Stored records
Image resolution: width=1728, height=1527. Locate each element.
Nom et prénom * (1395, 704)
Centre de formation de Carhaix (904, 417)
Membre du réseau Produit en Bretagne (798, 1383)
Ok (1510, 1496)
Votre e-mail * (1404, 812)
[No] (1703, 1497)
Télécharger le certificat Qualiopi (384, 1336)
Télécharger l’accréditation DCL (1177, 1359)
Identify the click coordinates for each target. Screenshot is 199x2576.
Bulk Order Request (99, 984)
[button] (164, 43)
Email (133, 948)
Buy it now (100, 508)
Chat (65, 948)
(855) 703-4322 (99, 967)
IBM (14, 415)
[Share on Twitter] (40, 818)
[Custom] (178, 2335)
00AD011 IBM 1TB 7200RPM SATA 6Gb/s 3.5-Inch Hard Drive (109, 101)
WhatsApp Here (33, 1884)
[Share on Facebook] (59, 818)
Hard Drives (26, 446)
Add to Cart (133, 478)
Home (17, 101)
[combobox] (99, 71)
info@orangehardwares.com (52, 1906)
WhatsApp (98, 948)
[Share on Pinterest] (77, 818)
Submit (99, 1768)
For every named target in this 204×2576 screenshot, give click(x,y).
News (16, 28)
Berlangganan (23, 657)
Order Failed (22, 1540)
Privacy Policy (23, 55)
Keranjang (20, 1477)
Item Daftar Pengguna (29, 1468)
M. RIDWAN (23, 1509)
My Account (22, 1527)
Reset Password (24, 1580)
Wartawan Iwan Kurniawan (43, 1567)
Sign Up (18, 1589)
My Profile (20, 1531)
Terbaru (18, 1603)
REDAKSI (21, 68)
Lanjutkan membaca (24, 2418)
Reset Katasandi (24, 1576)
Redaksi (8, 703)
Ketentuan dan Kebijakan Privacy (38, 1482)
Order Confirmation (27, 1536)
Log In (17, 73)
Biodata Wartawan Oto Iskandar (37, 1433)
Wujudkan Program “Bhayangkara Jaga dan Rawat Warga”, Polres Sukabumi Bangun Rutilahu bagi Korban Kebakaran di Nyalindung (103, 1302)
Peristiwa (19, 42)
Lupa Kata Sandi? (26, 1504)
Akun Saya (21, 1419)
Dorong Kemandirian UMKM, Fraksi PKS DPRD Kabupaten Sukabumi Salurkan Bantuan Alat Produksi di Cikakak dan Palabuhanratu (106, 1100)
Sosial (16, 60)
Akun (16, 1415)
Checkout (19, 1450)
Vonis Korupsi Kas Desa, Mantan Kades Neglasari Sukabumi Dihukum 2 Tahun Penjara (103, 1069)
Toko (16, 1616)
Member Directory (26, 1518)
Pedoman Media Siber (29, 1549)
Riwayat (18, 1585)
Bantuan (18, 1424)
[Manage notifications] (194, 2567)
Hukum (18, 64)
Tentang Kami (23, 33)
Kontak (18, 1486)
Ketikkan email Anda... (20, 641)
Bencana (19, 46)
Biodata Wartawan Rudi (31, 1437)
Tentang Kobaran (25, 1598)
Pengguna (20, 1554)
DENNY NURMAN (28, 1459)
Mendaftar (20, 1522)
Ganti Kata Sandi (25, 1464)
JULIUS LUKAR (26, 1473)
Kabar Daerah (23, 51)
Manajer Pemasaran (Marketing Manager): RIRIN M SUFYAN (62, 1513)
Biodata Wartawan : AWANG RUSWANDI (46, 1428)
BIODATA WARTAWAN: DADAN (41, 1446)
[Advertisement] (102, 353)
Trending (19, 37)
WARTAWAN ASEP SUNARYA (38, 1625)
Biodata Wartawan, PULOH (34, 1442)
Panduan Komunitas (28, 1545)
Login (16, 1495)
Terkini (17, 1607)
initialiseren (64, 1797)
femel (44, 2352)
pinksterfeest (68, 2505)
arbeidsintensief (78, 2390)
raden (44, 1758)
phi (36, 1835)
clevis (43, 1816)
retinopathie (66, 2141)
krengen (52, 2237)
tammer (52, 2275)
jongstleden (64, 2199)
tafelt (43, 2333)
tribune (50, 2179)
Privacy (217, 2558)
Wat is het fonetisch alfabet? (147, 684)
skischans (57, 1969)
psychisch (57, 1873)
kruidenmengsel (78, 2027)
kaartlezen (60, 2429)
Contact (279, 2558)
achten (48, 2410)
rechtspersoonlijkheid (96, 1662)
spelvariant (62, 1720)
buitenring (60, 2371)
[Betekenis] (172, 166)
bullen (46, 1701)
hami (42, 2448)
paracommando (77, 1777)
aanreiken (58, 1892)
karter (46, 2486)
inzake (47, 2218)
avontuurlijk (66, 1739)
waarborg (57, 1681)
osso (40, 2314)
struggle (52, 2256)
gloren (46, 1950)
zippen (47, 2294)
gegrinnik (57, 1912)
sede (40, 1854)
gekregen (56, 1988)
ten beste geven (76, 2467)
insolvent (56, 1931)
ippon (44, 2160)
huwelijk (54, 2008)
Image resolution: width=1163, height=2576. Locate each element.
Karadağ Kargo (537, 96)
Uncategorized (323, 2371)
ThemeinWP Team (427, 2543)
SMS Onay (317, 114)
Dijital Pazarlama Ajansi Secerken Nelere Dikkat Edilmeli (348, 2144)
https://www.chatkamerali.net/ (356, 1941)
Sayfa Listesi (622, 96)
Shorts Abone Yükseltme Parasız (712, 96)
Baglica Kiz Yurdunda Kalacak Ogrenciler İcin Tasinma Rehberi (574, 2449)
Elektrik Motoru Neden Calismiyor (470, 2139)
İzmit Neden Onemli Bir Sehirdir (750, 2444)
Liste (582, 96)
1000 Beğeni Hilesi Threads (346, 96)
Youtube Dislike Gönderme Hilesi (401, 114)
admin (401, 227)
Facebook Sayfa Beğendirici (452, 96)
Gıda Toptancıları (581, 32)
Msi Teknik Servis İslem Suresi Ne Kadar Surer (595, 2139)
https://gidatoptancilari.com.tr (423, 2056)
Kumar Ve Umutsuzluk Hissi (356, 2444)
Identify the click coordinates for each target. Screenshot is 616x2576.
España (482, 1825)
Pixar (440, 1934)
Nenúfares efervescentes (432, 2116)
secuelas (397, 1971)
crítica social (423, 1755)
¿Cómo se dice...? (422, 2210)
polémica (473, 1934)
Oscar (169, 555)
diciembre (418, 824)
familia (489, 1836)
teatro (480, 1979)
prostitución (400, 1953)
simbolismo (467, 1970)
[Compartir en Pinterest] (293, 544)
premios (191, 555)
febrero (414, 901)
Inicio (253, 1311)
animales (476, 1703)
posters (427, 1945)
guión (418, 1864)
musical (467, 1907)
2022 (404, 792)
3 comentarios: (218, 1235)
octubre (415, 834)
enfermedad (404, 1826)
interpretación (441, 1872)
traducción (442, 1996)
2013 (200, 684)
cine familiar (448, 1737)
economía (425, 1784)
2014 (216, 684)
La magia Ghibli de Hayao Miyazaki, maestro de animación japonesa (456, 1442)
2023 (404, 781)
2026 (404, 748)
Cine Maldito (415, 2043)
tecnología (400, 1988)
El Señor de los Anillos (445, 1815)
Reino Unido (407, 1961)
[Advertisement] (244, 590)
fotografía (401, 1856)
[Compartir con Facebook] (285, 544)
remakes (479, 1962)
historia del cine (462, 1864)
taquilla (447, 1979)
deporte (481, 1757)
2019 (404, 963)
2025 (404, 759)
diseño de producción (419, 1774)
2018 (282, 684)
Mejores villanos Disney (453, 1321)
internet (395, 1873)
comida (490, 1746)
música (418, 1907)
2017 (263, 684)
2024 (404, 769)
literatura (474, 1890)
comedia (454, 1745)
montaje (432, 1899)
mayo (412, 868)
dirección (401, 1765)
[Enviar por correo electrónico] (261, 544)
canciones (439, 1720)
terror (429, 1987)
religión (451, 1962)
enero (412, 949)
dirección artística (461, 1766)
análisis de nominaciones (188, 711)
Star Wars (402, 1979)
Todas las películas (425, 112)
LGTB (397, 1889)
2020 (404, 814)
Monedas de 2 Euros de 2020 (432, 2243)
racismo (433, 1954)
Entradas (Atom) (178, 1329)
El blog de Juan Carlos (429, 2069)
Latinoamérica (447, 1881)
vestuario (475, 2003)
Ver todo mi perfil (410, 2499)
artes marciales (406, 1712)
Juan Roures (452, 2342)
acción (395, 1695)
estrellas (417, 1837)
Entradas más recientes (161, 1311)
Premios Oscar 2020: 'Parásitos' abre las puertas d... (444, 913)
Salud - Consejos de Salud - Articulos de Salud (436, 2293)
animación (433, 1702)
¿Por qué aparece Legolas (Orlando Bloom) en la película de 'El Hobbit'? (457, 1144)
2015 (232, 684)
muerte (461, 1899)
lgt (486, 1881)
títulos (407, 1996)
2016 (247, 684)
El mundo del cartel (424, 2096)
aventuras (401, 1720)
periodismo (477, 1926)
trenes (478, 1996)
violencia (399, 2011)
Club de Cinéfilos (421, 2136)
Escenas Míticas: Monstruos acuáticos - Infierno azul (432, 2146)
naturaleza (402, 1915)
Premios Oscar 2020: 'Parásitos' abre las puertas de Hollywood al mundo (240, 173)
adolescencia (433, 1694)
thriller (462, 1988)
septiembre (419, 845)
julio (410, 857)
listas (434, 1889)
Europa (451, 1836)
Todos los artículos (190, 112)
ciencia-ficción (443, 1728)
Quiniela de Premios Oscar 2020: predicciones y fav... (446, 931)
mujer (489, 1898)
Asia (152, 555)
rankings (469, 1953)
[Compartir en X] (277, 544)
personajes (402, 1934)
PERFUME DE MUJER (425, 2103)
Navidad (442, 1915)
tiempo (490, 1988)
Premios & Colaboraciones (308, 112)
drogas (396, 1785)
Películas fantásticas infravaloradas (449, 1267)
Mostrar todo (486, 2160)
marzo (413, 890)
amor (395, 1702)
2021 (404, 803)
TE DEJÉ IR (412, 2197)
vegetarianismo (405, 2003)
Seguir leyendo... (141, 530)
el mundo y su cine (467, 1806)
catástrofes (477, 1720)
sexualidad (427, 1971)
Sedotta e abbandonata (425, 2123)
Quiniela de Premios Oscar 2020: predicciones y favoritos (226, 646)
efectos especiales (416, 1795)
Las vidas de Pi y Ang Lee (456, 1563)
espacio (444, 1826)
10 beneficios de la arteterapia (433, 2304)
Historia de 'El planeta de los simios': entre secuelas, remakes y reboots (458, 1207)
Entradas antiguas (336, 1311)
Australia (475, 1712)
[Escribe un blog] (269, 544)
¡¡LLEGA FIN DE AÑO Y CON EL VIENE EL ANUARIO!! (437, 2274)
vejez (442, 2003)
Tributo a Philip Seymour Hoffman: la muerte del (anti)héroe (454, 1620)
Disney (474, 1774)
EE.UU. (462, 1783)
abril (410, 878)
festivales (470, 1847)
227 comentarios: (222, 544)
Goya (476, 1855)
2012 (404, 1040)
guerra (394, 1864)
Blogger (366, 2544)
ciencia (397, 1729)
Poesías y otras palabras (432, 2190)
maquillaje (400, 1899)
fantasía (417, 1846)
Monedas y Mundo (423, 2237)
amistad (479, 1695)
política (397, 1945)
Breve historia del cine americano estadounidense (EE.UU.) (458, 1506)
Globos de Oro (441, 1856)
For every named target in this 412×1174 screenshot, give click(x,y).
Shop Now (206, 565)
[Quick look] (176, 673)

**What the task requires:**
Reply with an exact copy of the lines running from the one containing "vejez (442, 2003)" through the end of the entries above, both ends included.

**Written reply:**
vejez (442, 2003)
Tributo a Philip Seymour Hoffman: la muerte del (anti)héroe (454, 1620)
Disney (474, 1774)
EE.UU. (462, 1783)
abril (410, 878)
festivales (470, 1847)
227 comentarios: (222, 544)
Goya (476, 1855)
2012 (404, 1040)
guerra (394, 1864)
Blogger (366, 2544)
ciencia (397, 1729)
Poesías y otras palabras (432, 2190)
maquillaje (400, 1899)
fantasía (417, 1846)
Monedas y Mundo (423, 2237)
amistad (479, 1695)
política (397, 1945)
Breve historia del cine americano estadounidense (EE.UU.) (458, 1506)
Globos de Oro (441, 1856)
For every named target in this 412×1174 screenshot, give click(x,y).
Shop Now (206, 565)
[Quick look] (176, 673)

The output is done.